Off-Off-Broadway, Performance Art

Runs through 3.28.10

Abrons Arts Center, 466 Grand Street



   
Featuring Eric Dean Scott, Primoz Bezjak, and Gregor Gruden, and Gillian Chadsey
        

BOTTOM LINE: The perfect mix of abstract performances and traditional storytelling. Erika Latta's text and direction will make you think about thinking.

Delirium 27 is a mixed media semi-performance art piece about how the mind remembers, and if you've never experienced performance art, Delirium would be a good start. It's chronological enough that the story has a definite plot you can follow, and reoccurring characters moving towards a common goal. Don't worry, you won't find the annoying "I'm screamingly pointless, just like you!" attitude that some performance art has. However, the abstract set, movement, use of multimedia, and detours into the main character's mind diverges your attention from what's happening onstage, and makes you think more about your own interpretations of self and memory. To me, that's what good performance art pieces should do, and Delirium 27 does it well.

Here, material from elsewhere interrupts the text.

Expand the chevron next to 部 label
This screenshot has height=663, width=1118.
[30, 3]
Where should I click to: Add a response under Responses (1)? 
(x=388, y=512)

Delirium 27 is set inside the memory of Ode Black, played by Eric Dean Scott. The set is a permanent fixture of welded beams with industrial lighting, its few walls are used to project action as it happens live. It creates a dark and dusty room that smoothly transitions from the caves of Black's mind to his sweaty New York apartment. Black is being investigated for a crime, and the story switches back and forth between the investigation and consequent events in his apartment building. As the story unfolds, I get the feeling that Black's investigators are actually powers in his own mind trying to stir up images he'd rather not remember.

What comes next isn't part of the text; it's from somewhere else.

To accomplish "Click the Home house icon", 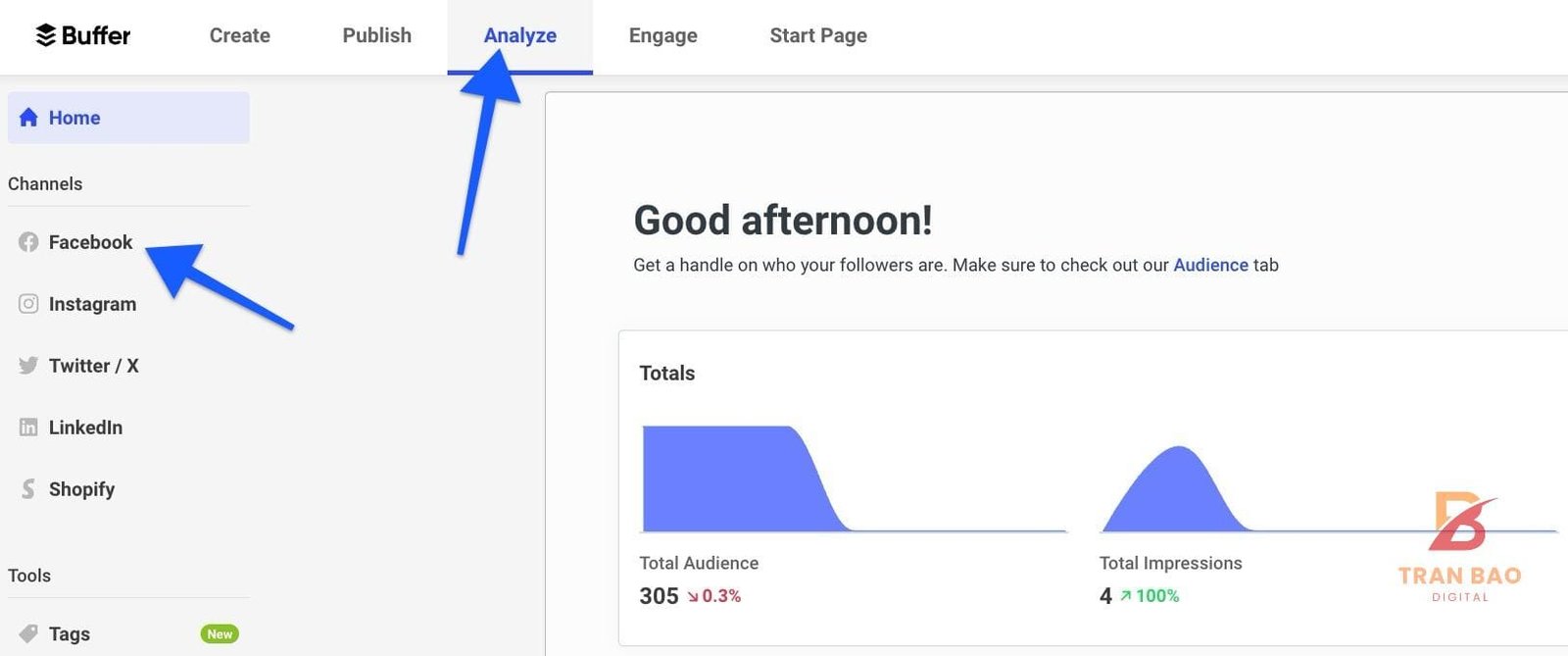I will [28, 118].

The most interesting parts of the story for me were not Black's journey but the comments about the human mind and memory, which the two interrogators mull over as well as facts projected onto several onstage screens. In our minds, we can have lively conversations where we say anything we want. We can commit heinous crimes, we can be heroes, and we can conquer or kill without consequence. It's comfortable in the mind; it's a place where we're invincible. But, the more we live in our heads the more numb and exposed we are to reality. One can create new memories, but you can't change the real ones. The memory is good at remembering images – not snapshots, but the way someone's hair looked on this one afternoon 10 years ago when the wind blew through it at this certain point in the day. Delirium explores these defining moments as they happen live, and just what about them makes them turn into memory.

Minimart, the group of designers who created the set, deserves some serious props for their excellent projections and design. Between these two components and the erratically detailed language in the script, I was strongly reminded of a production of Martin Crimp's Attempts On Her Life I once saw at the National Theatre in London. It was one of the most forward thinking shows I've ever seen, and I was happy to finally see abstract theater worthy of comparison being performed on this side of the pond. Delirium 27 is a smart show that makes you think; you will come to realizations about your own mind as you watch Ode Black unravel his.

(Delirium 27 is presented by WaxFactory and plays at The Abrons Arts Center, 466 Grand Street. Performances are March 24th through 28th, Wednesday through Saturday at 8pm and Sunday at 5pm. The show runs one hour and thirty minutes, no intermission. Tickets are $15 and can be purchased online at www.theatermania.com, or by calling 212.352.3101.)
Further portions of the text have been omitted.